Writing with Earth’s Elements: Part II – The Fire of Treatise
- Seeds For Thought
- May 13, 2020
- 2 min read

The heat of fire is energy, the spark of fire is ignition and the flame of fire is transformation. Words are capable of all of these things; of energizing cultural movements, of igniting revolutions and of transforming societal structures. And treatise is often the vehicle for these kinds of words.
The Renaissance was a cultural movement responsible for massive changes in the arts, sciences and philosophies of the 15th and 16th centuries. Concepts such as diplomacy and inductive reasoning had their birth during the Renaissance. Practical tools – accounting, the printing press and others came into being in that time period. And geniuses such as Galileo, called the “father of modern science,” and Da Vinci who conceived of the inconceivable, such as plate tectonics theory and many other inventive concepts, brought astounding new thought into the arena of public discourse.
The energy that gave sustenance to this movement came, in large part, through a treatise known by some as the “Manifesto of the Italian Renaissance,” the “Oration on the Dignity of Man,” written by Pico Della Mirandola. Mirandola’s treatise focused on human potential and the quest for knowledge. As these concepts were steeped in the culture they became the fuel for the massive cultural movement of the Renaissance, the currents of which are still with us.
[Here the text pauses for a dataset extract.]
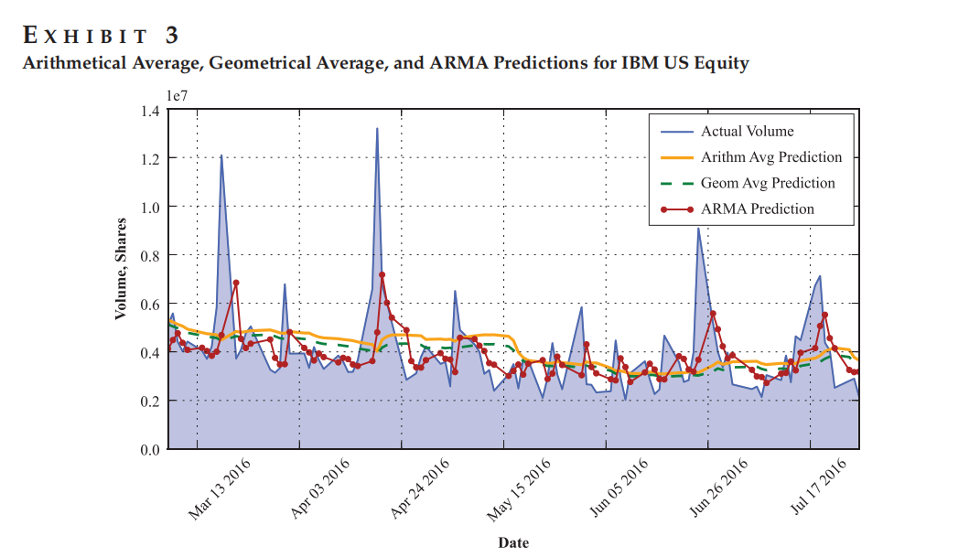Click the Apr 24 2016 axis label
The height and width of the screenshot is (557, 980).
tap(419, 489)
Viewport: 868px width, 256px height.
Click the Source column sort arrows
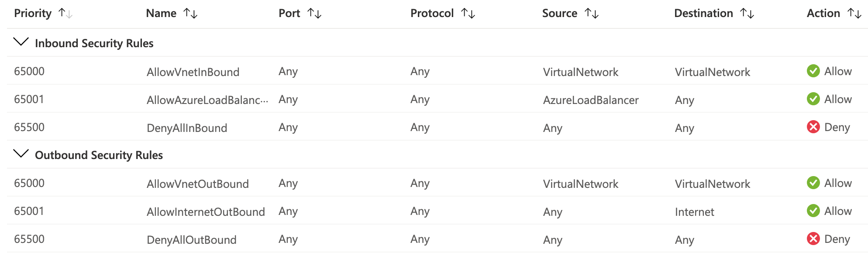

The Declaration of Independence is the treatise that sparked a revolution and that brought our country to birth.
When in the course of human events, it becomes necessary for one people to dissolve the political bands which have connected them with another…
…We hold these truths to be self-evident, that all men are created equal, that they are endowed by their Creator with certain unalienable rights…
…these United Colonies are, and of Right ought to be Free and Independent States…
These words of reasoning are animated by passion. They were born in a crucible of suffering. After more than a year of war with Great Britain, and after numerous unsuccessful efforts to secure fundamental rights, a fire had been sparked.
In the 1950’s and 60’s the unrelenting narratives of Dr. Martin Luther King Jr. were like a flame, beginning the transformation of the societal structures in our country and particularly in the Southern States. Those narratives, in large part, are embodied in “The Letter from a Birmingham Jail.” It is summarized in the article of the same name in Wikipedia in this way: “Altogether, King’s letter was a powerful defense of the motivations, tactics, and goals of the Birmingham campaign and the Civil Rights Movement more generally.”
These are the words, this is the treatise, that brought transformation.
A treatise is a place where the strange bedfellows of passion and logic come together to create the things of dreams. England’s Magna Carta, Luther’s Ninety-Five Theses, Gandhi’s own life which was a treatise in itself and his words, Nelson Mandela’s “I Am Prepared to Die” speech, all of these words and others like them are reason on fire.
Where do reason and passion come together for you?